Minho'nun her şeyi anlatmasından sonra kız oldukça şoka girmiş gibiydi ama yine de duyduklarını sindirmeye uğraşıyordu.

"Yani evlenmezsen babası sizi uzak tutmak için yine seni uzak görevlere yollayacak. Ve sen artık bunu istemiyorsun." Minho başını salladı. "Peki ona ne olacak? Yani sevdiğin çocuk... Bu durum onu etkilemez mi?"

Minho geçen gün dizi hakkında konuştuklarını hatırladı ve onu da kısaca özet geçti.

"Bunların başına geleceğinden haberi olmadan demiştir onları. Şimdi başına gelirse o kadar soğukkanlı duracağını sanmıyorum. Beni lime lime eder. Hii, bebeğime bir şey yapmaya kalkışırsa-" Minho onun lafını kesti. "Böyle bir şey yaşanmayacak, söz veriyorum. Ama sen de asla ona karşı kışkırtıcı hiçbir şey yapmamalısın. Çünkü seni gördüğü an senden nefret edecek."

Kız başını salladı.

"Haklı olarak."

"Yani, kabul ediyor musun?"

Kız düşünceli bir şekilde oturdukları bankta ayaklarını salladı. Başını kaldırıp gökyüzüne baktı ve sonra Minho'ya döndü.

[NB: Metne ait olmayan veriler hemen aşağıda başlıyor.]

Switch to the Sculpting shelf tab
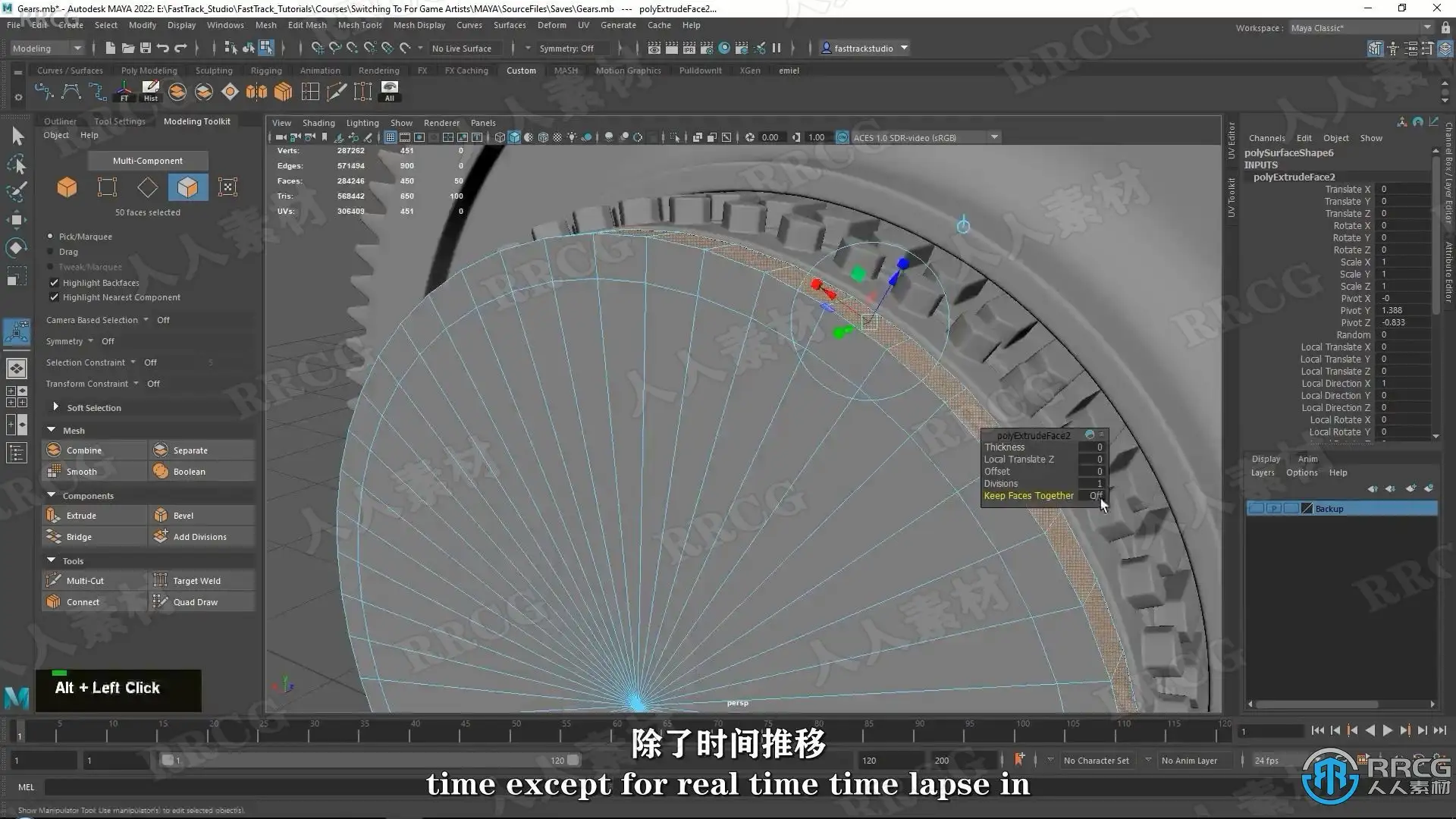This screenshot has height=819, width=1456. [x=214, y=71]
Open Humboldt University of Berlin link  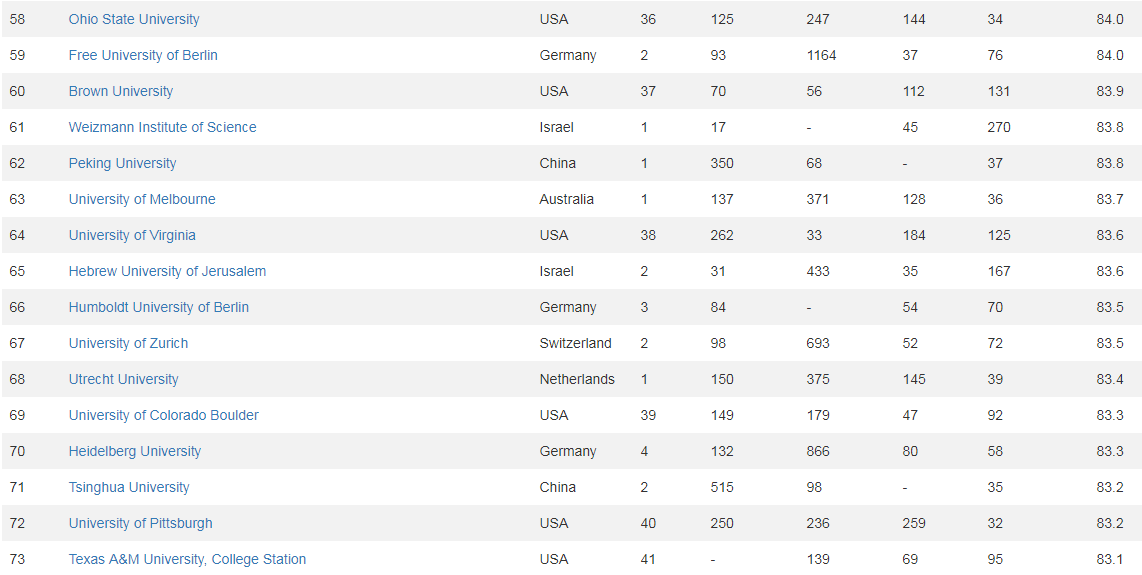[x=159, y=307]
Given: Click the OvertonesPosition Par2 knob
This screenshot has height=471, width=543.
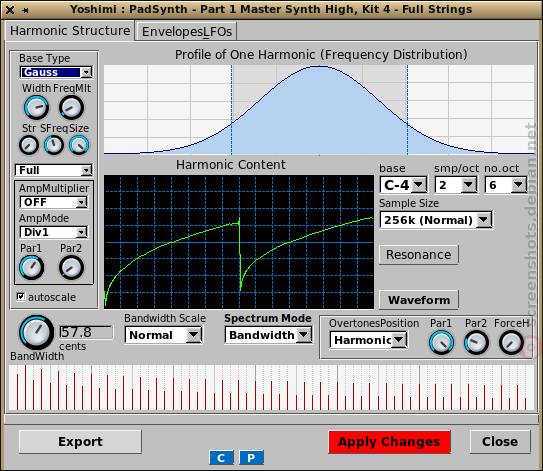Looking at the screenshot, I should [476, 343].
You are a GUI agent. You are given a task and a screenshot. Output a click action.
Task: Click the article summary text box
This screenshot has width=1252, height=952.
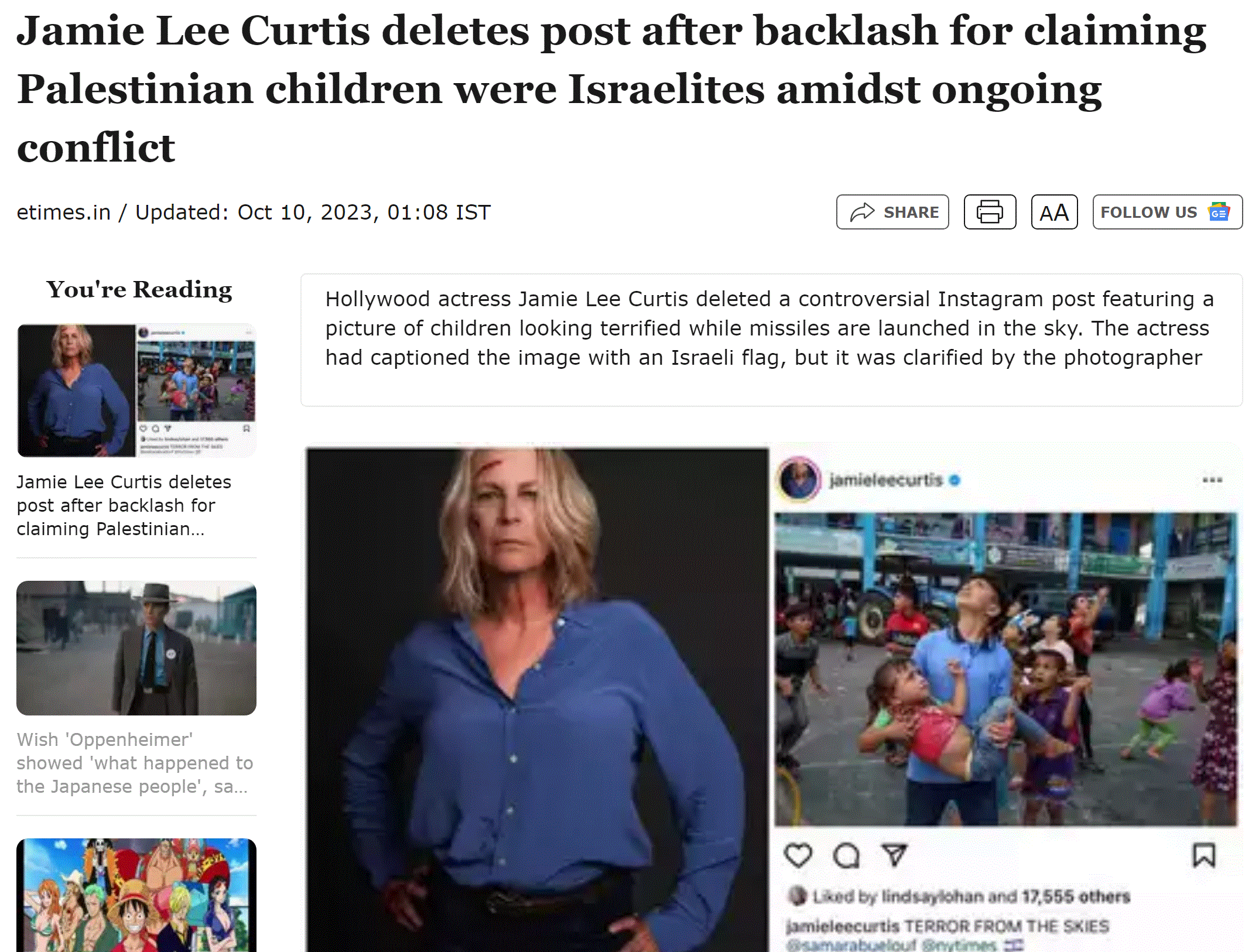point(771,340)
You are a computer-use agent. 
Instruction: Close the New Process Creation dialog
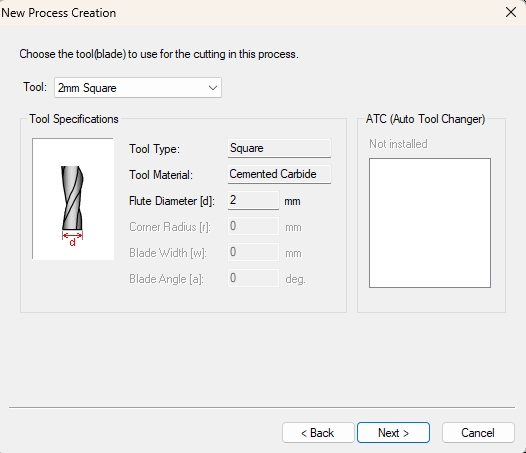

"Benim ve bebeğimi güvence altına alacağına karşılık kabul ederim ama şunu da söylemem gerek. Bebeğimi doğurana kadar ve o en fazla iki aylık olana kadar bu evliliği sürdürürüm. Şimdiden ona babası gibi bir hayat vermeyeceğimin sözünü verdim. Eğer bunlarla beraber kabul edersen ben de kabul ederim. Ha, bir de bana para göndereceksin. En azından orada hayatımı düzene koyana kadar."

Minho bu makul anlaşmayı seve seve kabul ederdi. Para onun için sorun değildi. Yüklü miktar alsa da harcayabileceği bir şeyi yoktu. Bu yüzden en azından bir kadın ve bebeğine yardım etmek belki de bu hayatta yapabileceği en büyük iyilikti.

"Sözleşme hazırlarız, merak etme. Yalnız nasıl birisi olduğumu biliyorsun. Fakat size bir şey gelmesine izin vermem."

Kız başını salladı. İkisinin de bu zor zamanda nasıl denk geldiklerini bilmiyordu ama Tanrı ikisine de acımış olmalıydı.

"Anlıyorum, anlıyorum. Bir nevi mafya gibisiniz. Büyük ihtimalle o evde oldukça göbekli ve sakallı adamlarla doludur ama sorun değil. Sen bana iyi olursan ben de sana iyi olurum."

Minho bu kez elini uzattı.

"O zaman anlaştık?"

Kız gülümseyerek başını salladı ve elini sıktı.

"Anlaştık."

***

Yağmurun ısrarcı damlaları çatıya düşerken Hyunjin bunun etkisiyle geceye kadar uyumuş, uykusunu güzelce almıştı. Yatağından doğrulup vücudunu esnetirken yarım yamalak açtığı gözleriyle saati kontrol etti.

23.37

Ellerini geceliğinin ceplerine koyup odasından çıktı ve etrafa bakındı. Muhtemelen herkes uyuyordu. Bununla beraber aklına gelen fikirle gülümsedi. Kimse görmeden Minho'ya bakabilirdi.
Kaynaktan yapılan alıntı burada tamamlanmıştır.